Goldilocks K-Points: ML Models for Predicting K-Point Density in DFT Calculations

Python License

How do you choose parameters for your DFT calculations?

This package provides machine learning models to predict optimal k-point density (k-dist) for SCF total energy calculations with plane-wave DFT codes for inorganic 3D materials. All models take as input the structure and/or composition of the compound and output k-dist, which is expected to guarantee convergence of total energy calculations while minimizing computational time.

Overview

The package implements multiple machine learning approaches for predicting k-point density:

  • Graph Neural Networks (GNNs): CGCNN and ALIGNN models that learn from crystal structures
  • Transformer Models: CrabNet for composition-based predictions
  • Ensemble Methods: Random Forest, Gradient Boosting, and Histogram Gradient Boosting

The models support both regression and classification tasks, with advanced features for uncertainty quantification including robust regression, quantile regression, and conformal prediction.

Features

Implemented Models

  1. CGCNN - Crystal Graph Convolutional Neural Network (paper)
  2. ALIGNN - Atomistic Line Graph Neural Network (paper)
  3. CrabNet - Transformer-based model for composition-based predictions (paper)
  4. Random Forest - Ensemble method with quantile regression support (scikit-learn, sklearn-quantile)
  5. Gradient Boosting Trees - XGBoost-style gradient boosting with quantile regression support (scikit-learn implementation)
  6. Histogram Gradient Boosting - Fast gradient boosting implementation

Atomic (Node) Features

  • CGCNN features - Standard atomic embeddings from CGCNN paper
  • CGCNN features modified with energy and density cutoff - In addition to CGCNN feature the follwoing features added: 1-hot encoding for energy cutoff, 1-hot encoding for density cutoff, type of pseudopotential. PCA is performed on features to remove dimensions with no infromation content.
  • mat2vec features - Mat2vec embeddings were developed by Tshitoyan et al. via skip-gram variation of Word2vec method trained on 3.3 million scientific abstracts, and originally used in CrabNet model
  • SOAP features - Calculated for structures with all atoms substituted by one atom type -- not used as was not effective as atomic features

Compound-Level Features

  1. Matminer composition features - Element property, stoichiometry, and valenceorbital descriptors
  2. Matminer structure features - Global symmetry and density descriptors
  3. JarvisCFID features - JARVIS Crystal Fingerprint features, matminer implementation
  4. SOAP features - Averaged over all atoms in the structure, calculated with DScribe
  5. CGCNN embeddings - Features extracted from pre-trained CGCNN models. Pre-trained CGCNN model was trained on MP 'is_metal' dataset (Autumn 2025)
  6. MatSciBert embeddings - Generated from:
    • QE SCF input files with k-points section removed, or
    • Robocrystallographer structure descriptions

Graph Construction Options

  1. Radius graph - All atoms within a cutoff radius are considered neighbors
  2. CrystalNN graph - Uses CrystalNN algorithm to identify nearest neighbors based on chemical environment

Loss Functions (for Uncertainty Estimation)
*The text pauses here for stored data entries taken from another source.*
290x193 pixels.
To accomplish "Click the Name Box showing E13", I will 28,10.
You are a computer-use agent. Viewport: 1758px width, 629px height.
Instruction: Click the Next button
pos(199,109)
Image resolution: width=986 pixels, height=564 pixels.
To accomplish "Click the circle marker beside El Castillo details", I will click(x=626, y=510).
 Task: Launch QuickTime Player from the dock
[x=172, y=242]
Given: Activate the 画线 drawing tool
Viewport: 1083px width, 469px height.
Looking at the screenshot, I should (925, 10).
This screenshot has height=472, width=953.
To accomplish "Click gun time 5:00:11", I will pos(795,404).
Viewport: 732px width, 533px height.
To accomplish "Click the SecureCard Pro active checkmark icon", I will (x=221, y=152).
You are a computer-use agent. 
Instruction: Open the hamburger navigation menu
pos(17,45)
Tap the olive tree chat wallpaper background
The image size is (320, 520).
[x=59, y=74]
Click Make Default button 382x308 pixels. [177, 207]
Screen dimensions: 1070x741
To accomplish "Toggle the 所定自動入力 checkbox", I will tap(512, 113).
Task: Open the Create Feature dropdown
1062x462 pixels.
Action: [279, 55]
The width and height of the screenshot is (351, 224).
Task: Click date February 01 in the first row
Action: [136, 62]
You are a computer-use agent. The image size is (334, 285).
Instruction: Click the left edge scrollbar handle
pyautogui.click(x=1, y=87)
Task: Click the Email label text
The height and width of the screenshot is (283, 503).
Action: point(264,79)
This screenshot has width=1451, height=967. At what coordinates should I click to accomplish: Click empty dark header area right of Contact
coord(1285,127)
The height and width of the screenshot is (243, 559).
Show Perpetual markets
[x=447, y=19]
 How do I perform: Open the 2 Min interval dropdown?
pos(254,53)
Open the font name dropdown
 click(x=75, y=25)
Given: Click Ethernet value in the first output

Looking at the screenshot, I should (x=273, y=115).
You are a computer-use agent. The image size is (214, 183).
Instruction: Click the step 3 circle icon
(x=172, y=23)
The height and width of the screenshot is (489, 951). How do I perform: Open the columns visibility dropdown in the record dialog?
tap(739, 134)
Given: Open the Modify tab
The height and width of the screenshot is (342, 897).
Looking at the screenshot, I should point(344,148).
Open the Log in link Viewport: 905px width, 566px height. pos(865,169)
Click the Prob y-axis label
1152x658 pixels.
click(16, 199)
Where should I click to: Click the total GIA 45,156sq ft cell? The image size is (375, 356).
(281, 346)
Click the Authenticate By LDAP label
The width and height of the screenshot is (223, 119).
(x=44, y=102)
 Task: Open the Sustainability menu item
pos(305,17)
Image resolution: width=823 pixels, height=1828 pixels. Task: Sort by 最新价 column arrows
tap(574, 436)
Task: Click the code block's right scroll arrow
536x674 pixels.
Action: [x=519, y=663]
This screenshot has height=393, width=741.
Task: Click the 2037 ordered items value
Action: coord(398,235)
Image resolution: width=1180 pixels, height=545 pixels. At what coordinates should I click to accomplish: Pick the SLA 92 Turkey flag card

  1. RobustL2 Loss - Gaussian distribution-based robust loss
  2. RobustL1 Loss - Laplace distribution-based robust loss
  3. StudentT Loss - Student's t-distribution with configurable degrees of freedom
  4. Quantile Loss - Single quantile prediction
  5. IntervalScoreLoss - Interval prediction with coverage guarantees

Architecture Highlights

For GNN models, atomic features are used as input to the graph neural network, and compound-level features are concatenated to the features produced by the GNN encoder. This hybrid approach enables:

  • Transfer learning: Leveraging pre-trained models for feature extraction
  • Better structure learning: Addressing limitations of GNNs in learning certain structural features
  • Domain knowledge integration: Incorporating metallicity and other important predictors

Installation

  • conda/minconda/micromamba installed

Create environment with python3.11 or 3.12

conda create -n goldilocks_kpoints python=3.11
conda activate goldilocks_kpoints

Install poetry

conda install poetry

Install PyTorch Geometric and its dependencies

(torch_scatter, torch_sparse, etc. must be installed from binary wheels using pip and cannot be installed with Poetry).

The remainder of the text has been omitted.